*Dataset rows*
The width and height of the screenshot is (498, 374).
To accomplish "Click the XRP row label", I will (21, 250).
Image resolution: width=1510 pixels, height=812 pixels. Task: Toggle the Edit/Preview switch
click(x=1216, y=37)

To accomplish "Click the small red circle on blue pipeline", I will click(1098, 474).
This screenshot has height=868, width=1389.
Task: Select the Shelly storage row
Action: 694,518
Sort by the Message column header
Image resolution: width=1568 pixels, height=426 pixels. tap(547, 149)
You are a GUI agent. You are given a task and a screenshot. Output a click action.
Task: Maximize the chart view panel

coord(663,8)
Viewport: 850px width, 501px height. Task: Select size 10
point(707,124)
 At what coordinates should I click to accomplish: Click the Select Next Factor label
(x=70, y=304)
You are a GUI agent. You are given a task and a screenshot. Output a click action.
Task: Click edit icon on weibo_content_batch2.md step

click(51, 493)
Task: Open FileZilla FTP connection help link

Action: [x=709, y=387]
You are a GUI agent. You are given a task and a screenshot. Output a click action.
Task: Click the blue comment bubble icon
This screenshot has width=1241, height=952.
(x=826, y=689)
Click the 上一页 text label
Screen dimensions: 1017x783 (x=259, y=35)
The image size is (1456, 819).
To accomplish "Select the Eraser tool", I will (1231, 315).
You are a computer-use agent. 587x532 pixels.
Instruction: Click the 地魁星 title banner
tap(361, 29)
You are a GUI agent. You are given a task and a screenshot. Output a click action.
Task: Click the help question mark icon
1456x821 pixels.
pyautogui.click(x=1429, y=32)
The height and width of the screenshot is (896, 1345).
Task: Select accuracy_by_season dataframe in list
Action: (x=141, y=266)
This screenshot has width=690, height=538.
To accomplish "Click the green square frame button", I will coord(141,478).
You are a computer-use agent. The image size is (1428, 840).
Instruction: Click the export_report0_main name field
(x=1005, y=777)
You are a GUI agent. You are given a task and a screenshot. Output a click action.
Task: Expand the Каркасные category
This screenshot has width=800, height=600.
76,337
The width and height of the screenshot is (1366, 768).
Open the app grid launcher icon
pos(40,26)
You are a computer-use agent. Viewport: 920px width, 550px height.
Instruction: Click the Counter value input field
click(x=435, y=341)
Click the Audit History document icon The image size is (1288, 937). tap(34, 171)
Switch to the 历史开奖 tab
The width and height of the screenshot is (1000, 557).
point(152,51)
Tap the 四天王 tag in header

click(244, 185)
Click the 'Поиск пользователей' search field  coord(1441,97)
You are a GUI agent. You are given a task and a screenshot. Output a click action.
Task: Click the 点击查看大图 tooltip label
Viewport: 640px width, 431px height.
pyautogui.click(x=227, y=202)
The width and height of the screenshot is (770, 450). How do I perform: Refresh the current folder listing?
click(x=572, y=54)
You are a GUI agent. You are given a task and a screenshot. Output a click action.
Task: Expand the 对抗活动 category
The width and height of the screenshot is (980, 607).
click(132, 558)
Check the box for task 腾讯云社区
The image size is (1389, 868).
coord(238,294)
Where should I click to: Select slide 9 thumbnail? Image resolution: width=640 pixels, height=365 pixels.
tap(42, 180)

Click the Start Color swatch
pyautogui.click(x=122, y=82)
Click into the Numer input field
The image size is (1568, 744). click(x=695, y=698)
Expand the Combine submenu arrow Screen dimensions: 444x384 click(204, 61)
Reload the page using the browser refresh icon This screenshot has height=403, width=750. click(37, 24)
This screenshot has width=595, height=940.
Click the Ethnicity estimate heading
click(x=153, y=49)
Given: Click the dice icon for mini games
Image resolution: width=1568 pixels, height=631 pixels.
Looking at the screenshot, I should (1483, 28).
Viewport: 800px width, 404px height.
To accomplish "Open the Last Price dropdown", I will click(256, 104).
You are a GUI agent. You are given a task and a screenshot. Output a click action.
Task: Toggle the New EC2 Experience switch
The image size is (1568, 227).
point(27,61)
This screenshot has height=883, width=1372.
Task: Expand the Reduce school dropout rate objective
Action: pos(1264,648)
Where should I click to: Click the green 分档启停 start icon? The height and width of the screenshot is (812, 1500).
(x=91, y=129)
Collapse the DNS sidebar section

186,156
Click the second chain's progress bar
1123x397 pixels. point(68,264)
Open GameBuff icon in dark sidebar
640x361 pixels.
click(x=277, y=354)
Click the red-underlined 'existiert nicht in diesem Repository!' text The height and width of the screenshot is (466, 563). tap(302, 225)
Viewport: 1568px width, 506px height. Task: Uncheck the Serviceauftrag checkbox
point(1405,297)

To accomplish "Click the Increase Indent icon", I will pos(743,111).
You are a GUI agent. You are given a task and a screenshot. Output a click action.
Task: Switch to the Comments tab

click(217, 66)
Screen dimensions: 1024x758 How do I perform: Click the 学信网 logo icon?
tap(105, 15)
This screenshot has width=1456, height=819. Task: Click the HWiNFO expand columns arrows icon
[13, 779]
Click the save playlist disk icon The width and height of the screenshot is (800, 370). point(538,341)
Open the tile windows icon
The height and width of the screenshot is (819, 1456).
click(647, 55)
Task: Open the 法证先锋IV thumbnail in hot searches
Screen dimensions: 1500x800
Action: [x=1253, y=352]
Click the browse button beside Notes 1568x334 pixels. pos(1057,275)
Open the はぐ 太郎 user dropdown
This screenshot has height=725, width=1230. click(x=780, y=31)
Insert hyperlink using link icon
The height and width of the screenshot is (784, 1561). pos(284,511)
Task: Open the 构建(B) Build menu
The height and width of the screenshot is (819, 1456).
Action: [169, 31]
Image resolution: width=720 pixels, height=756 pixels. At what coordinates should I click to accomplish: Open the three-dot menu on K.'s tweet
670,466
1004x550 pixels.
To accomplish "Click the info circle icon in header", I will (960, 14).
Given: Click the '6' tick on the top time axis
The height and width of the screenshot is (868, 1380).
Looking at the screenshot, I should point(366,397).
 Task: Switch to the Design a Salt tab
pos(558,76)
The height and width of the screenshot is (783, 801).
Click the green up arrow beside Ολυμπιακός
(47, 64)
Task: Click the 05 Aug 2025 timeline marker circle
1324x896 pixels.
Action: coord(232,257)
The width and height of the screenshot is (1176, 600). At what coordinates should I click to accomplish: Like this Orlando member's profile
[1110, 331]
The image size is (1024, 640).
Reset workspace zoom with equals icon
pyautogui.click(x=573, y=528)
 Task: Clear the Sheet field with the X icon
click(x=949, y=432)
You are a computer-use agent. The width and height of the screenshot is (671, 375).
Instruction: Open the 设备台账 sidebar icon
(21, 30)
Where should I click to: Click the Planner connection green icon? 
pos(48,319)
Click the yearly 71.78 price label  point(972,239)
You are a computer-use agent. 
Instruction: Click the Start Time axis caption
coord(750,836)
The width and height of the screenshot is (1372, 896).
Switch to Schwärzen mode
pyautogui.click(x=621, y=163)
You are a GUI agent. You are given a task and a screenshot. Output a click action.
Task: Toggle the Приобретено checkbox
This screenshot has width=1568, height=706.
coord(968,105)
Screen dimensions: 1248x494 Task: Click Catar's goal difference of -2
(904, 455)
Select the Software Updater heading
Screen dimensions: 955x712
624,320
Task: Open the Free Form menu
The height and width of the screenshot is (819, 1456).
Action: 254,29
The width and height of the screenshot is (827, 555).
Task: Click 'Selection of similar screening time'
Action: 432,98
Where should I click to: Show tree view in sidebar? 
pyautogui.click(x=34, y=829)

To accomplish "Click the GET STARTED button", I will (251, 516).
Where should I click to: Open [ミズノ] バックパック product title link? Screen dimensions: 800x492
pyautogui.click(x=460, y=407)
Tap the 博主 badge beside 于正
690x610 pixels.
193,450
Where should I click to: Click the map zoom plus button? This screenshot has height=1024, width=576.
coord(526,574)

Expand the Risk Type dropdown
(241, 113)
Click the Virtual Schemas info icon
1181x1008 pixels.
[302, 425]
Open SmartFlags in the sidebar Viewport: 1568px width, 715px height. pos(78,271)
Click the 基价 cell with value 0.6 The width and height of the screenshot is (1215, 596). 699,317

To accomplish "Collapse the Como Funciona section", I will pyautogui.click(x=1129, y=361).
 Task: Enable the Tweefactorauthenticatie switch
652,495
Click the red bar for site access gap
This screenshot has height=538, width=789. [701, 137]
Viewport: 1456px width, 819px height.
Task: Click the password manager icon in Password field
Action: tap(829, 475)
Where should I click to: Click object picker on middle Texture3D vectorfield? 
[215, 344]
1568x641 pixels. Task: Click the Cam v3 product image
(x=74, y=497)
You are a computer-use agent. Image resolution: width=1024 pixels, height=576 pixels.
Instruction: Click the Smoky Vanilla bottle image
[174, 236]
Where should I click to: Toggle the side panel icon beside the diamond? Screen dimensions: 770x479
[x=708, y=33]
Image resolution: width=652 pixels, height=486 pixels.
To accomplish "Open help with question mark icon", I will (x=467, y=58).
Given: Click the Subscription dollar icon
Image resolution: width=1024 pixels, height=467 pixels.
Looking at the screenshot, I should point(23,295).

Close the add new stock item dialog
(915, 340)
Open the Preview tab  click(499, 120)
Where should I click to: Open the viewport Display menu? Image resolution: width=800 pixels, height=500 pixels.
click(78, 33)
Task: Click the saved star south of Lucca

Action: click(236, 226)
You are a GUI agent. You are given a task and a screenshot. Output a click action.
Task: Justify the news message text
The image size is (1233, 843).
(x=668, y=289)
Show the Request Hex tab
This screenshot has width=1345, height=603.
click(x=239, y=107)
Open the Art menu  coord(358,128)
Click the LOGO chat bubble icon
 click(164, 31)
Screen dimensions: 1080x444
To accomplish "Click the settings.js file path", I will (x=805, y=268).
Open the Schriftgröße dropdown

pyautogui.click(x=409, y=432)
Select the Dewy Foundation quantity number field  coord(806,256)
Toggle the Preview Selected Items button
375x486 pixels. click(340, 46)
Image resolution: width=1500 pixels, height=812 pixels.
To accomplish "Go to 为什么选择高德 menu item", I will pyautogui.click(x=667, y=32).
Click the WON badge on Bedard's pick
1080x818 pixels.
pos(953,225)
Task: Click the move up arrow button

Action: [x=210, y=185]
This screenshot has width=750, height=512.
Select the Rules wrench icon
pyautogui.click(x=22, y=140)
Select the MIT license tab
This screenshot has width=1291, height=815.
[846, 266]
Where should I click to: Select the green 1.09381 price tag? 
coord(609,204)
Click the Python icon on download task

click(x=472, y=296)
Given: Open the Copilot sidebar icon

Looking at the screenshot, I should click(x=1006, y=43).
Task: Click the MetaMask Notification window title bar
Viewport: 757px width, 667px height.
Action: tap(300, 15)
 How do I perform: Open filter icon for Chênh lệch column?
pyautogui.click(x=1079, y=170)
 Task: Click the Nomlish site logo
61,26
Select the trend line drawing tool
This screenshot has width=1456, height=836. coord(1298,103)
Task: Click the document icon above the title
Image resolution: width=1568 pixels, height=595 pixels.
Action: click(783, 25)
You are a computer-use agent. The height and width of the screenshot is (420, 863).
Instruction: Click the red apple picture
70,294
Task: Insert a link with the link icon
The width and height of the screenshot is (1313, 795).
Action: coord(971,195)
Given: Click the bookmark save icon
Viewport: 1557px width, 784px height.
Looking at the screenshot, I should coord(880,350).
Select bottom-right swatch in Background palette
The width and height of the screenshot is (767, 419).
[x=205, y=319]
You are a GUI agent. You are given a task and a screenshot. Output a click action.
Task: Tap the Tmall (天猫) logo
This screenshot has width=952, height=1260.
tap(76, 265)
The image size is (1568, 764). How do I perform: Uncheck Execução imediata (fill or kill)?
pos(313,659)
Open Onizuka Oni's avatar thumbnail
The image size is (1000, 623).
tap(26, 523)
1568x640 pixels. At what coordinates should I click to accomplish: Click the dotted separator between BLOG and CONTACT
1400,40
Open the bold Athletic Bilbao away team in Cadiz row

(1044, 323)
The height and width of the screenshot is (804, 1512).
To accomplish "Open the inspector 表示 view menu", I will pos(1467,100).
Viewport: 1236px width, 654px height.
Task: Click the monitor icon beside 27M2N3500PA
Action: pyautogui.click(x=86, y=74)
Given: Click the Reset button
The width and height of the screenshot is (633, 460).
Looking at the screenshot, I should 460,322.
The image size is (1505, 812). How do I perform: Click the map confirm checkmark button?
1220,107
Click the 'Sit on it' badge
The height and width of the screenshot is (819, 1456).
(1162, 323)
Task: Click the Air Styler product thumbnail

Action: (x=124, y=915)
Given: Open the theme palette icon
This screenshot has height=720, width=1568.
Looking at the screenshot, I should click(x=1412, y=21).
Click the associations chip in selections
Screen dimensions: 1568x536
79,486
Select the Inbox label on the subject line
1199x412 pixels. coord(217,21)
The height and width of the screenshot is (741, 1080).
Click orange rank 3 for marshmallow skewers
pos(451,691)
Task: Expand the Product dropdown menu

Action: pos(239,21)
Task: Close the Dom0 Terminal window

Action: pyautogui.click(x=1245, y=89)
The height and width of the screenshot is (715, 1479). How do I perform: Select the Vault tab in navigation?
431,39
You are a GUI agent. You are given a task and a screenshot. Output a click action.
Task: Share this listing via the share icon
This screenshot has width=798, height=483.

*Exercise prompt*
Copy the lines starting at the line that contains "This screenshot has width=1456, height=819." and ending at the line that contains "click(647, 55)", reproducing each one exactly.

*Response to this task*
This screenshot has width=1456, height=819. Task: Click the HWiNFO expand columns arrows icon
[13, 779]
Click the save playlist disk icon The width and height of the screenshot is (800, 370). point(538,341)
Open the tile windows icon
The height and width of the screenshot is (819, 1456).
click(647, 55)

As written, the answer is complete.